=== Work instruction 1 ===
In the review of Salt, rewrite the passage that begins at the words "Fredericks’ narration helps" and stops after "what’s in frame.", changing "videographer" to "filmmaker".
=== Work instruction 2 ===
According to the review of Salt, about how far below sea level is the evaporation basin at Lake Eyre?
=== Work instruction 3 ===
List every place that the review of Salt names as somewhere Fredericks had photographed unusual landscapes before the Salt Project.
++++ Excerpt
‘POV: Salt’: Into This Void

Near the start of Salt, Murray Fredericks points his video camera at the hard earth leading to Lake Eyre in South Australia. The frame shows two sets of bicycle tracks. “That’s last year’s track coming back in,” he says from off-screen. “And my track this year coming back out.”

Fredericks’ narration helps to underline just how alien and stark this place is. He’s the only one who’s been here. He’s the only one going there. Throughout the film, premiering 17 August as the first in POV‘s new season, the photographer and videographer shares his experience, describing what’s in frame and also what he’s thinking about what’s in frame.

Much of this experience is arduous, just physically demanding. The land stretches endlessly, treeless and arid, and Fredericks carries his equipment and gear to the center of the lake on a push-bike and trailer. The site is remarkable for a number of reasons, not least being its distance from anywhere else, both geographically and metaphorically: this huge evaporation basin is located at the lowest point in Australia, at about 49 feet below sea level. Fredericks has been to hard places before, having photographed unusual landscapes in Patagonia, Tasmania, and the Himalayas. But the Salt Project, in process for some six years, begins with a particular premise: Fredericks wants to show a place that lacks conventional markers of place, like trees or mountains, and so focuses viewers’ attention on what he calls “essence.”

In Salt, this “essence” has to do with both subjective and external states. Featuring images — stills as well as video, some time-lapsed — taken from 2006 through 2008, the film documents his effort to create 360 degrees of photographs, a series of 8×10-inch plates to depict the horizon “the whole way around.” As Fredericks begins his trip in 2008, he says, “One thing I haven’t been able to do is convey that sense of total immersion into this space, into this void.”
++++++++
++++ Material provided
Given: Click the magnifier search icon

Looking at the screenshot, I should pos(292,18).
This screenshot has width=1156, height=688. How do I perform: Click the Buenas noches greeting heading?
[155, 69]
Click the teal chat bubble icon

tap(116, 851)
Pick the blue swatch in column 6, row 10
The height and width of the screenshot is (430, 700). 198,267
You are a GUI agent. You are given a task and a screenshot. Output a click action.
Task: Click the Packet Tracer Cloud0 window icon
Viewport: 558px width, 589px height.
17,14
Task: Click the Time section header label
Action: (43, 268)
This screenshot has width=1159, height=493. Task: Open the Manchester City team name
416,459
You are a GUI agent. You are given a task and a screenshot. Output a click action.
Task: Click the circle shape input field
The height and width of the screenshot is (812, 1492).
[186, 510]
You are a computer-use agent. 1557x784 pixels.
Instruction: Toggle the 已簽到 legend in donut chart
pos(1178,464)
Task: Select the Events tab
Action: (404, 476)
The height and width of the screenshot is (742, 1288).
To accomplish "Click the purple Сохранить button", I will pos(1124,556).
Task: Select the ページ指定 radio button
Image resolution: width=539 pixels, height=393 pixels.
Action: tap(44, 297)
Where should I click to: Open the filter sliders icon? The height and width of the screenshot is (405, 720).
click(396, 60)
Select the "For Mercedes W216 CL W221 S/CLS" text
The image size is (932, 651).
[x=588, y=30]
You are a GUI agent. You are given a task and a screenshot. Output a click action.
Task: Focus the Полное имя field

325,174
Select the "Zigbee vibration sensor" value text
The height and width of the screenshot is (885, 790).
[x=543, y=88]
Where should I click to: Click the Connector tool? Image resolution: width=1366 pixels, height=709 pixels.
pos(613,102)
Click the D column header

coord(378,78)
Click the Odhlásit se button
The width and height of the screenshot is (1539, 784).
++++++++
=== Written reply 1 ===
Fredericks’ narration helps to underline just how alien and stark this place is. He’s the only one who’s been here. He’s the only one going there. Throughout the film, premiering 17 August as the first in POV‘s new season, the photographer and filmmaker shares his experience, describing what’s in frame and also what he’s thinking about what’s in frame.

=== Written reply 2 ===
About 49 feet below sea level.

=== Written reply 3 ===
Patagonia, Tasmania, the Himalayas